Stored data
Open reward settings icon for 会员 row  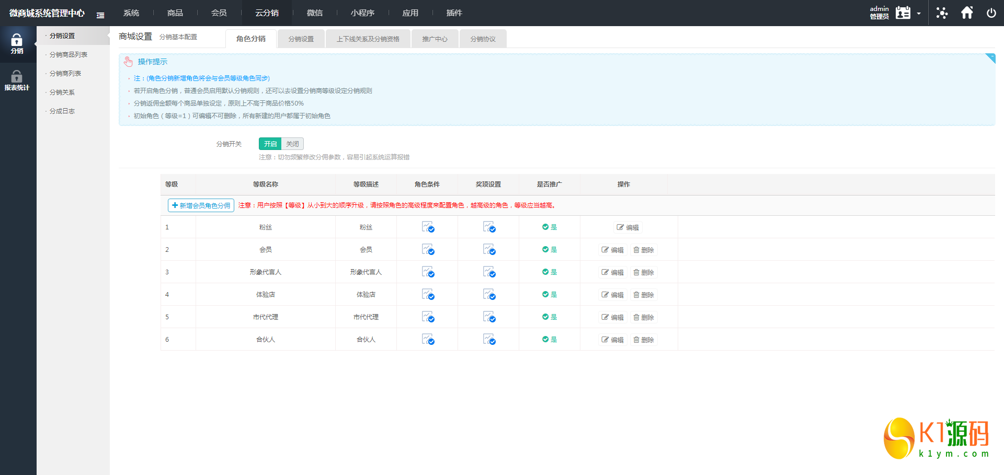pyautogui.click(x=489, y=250)
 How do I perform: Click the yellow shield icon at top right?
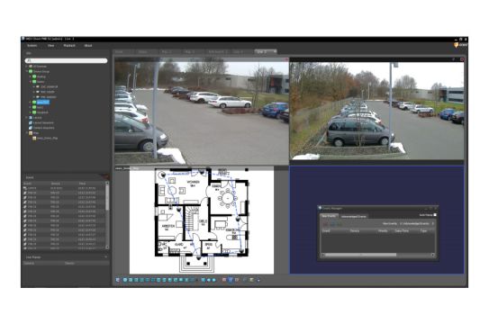click(x=457, y=45)
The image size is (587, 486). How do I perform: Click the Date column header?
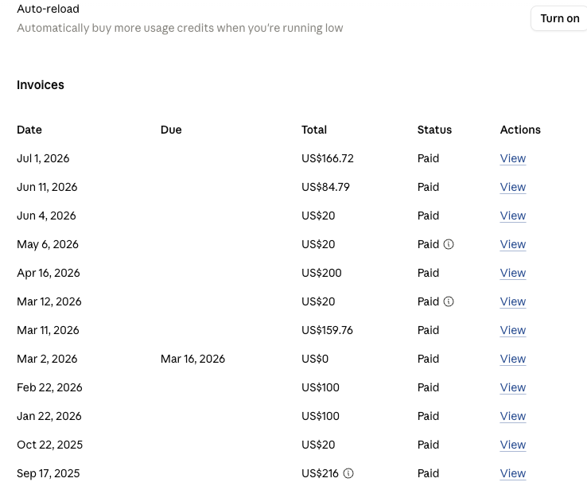(29, 130)
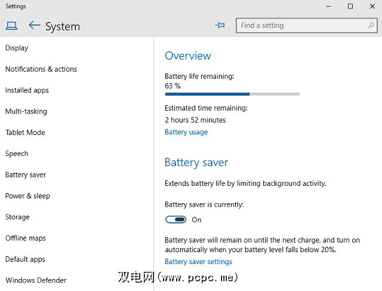Click the magnifier search icon

pos(371,26)
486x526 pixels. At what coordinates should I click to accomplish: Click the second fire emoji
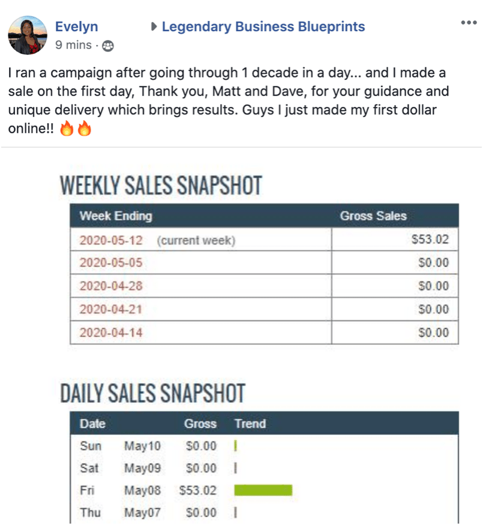[x=84, y=128]
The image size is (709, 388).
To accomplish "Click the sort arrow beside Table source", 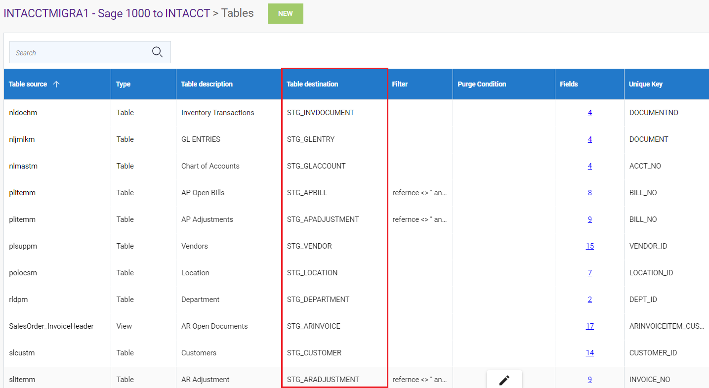I will click(x=56, y=84).
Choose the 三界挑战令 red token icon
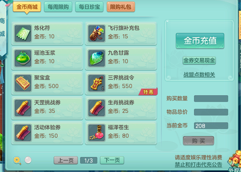The height and width of the screenshot is (172, 241). [97, 83]
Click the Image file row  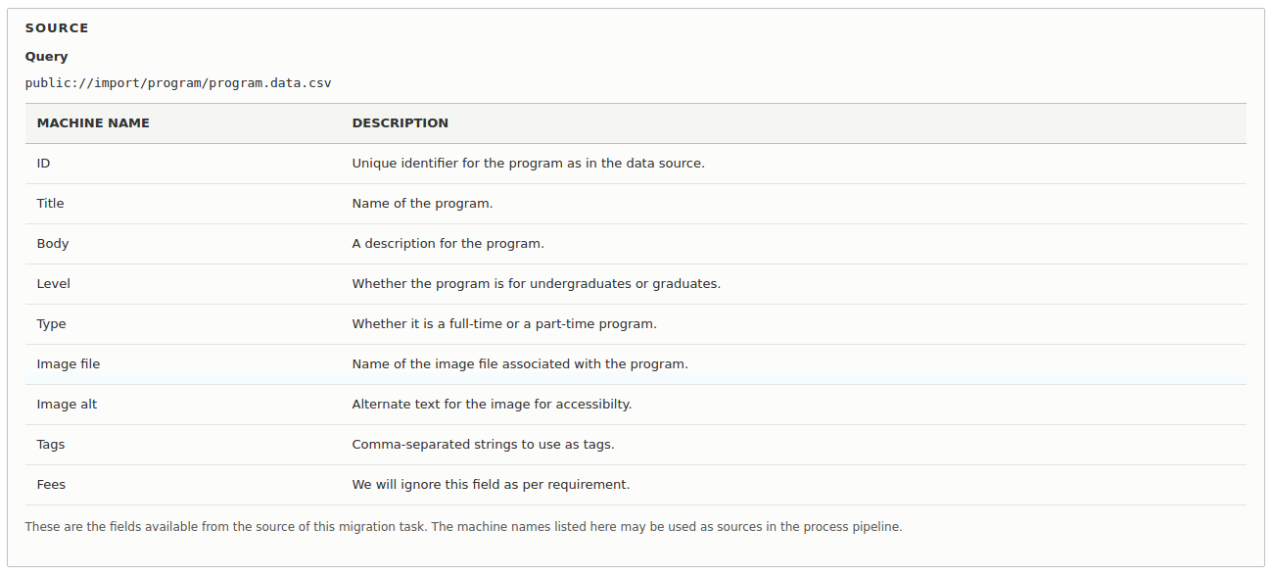click(68, 363)
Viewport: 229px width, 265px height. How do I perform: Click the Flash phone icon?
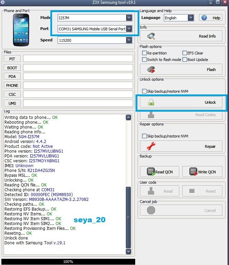(151, 70)
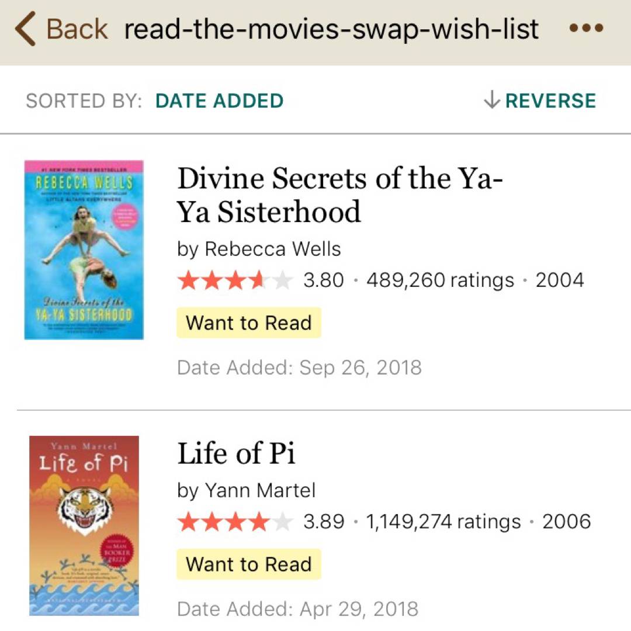Image resolution: width=631 pixels, height=631 pixels.
Task: Tap the reverse sort down-arrow icon
Action: (492, 100)
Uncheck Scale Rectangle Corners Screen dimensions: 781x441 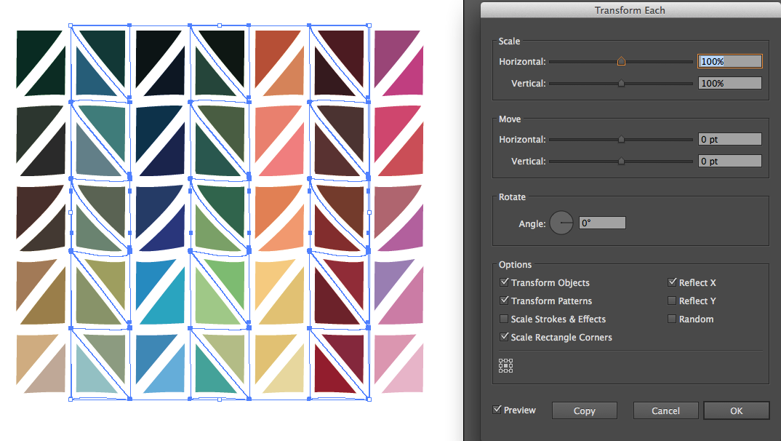pos(505,337)
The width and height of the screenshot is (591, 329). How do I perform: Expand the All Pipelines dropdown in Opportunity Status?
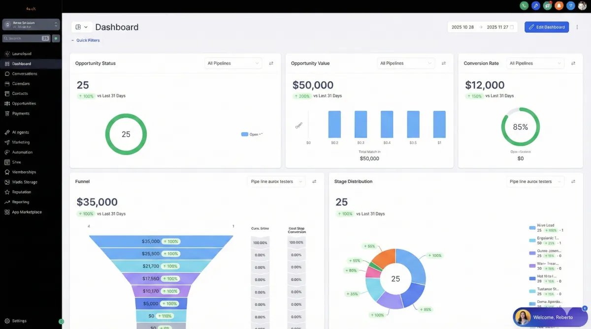(233, 63)
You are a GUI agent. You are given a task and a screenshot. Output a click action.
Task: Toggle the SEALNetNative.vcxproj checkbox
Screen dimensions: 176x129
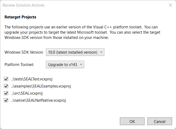pyautogui.click(x=6, y=100)
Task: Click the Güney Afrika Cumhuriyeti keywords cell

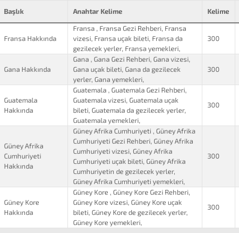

## INSTRUCTIONS TO FOLLOW:
Each line from the one containing "Screen dimensions: 176x129" through the last line of the entries above should be duplicated exactly, both included; leave out pictures and add nothing.

## EXERCISE RESULT:
Screen dimensions: 176x129
pyautogui.click(x=6, y=100)
Task: Click the Güney Afrika Cumhuriyeti keywords cell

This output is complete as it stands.